I could say many things in defense of audiobooks, as they seem to always need defending. I constantly hear people invalidating them as a form, claiming that "they don't count as reading." I ask you, though, what more is reading than the digestion of established stories? When I listened to the audiobooks for the Harry Potter series a couple of years ago, were they not the same books that I read and loved as a child, that shaped me through my adolescence and beyond, that I clutched to my chest in white-knuckled fear or sadness, whose pages I stroked and inevitably smudged and creased after the seventh pass-through?
I have a whole spiel.
I could talk about my love of multitasking, and dislike for pure idleness, how it's wonderful to read while you're folding laundry, or knitting the long cabled socks that will become your mother's Christmas present. I could talk about the bus rides to and from high school, then to and from my college campus multiple times per day, and how I get motion sick when I try to read even so much as a map.

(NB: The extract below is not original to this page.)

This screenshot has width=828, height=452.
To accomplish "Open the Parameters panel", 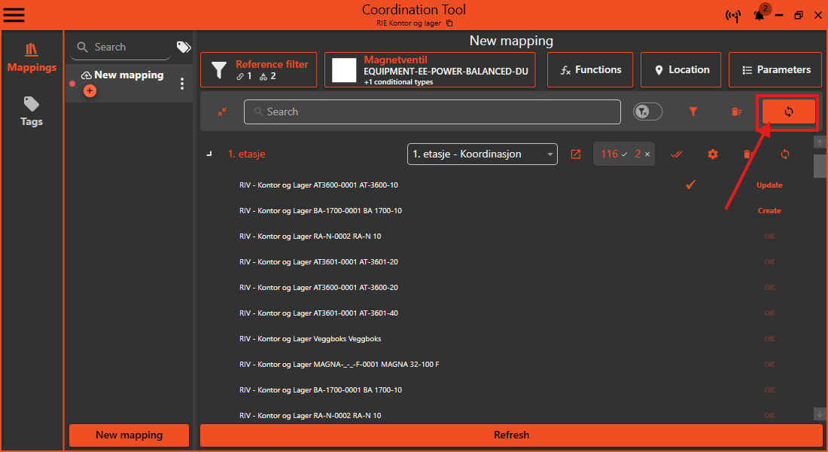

I could talk about how I've listened to The Host by Stephenie Meyer nine times since 2008, when it's a twenty-three-hour audiobook, because I've come to associate it with escapism and calming. How I used to come home from my senior year in high school, sinking down into my bed in my darkened room, and listen with my eyes closed, because I was too exhausted and stressed and miserable to do anything else. How, in college, I started listening to it once per quarter when things got bad, writing in November of 2011, "This book is my de-stressor. When I start to get overwhelmed each quarter, I pull out The Host. My fingers start to twitch and I long for it. I won’t feel okay until I hear the opening music."
But I think I'd like to be a little bit less dramatic.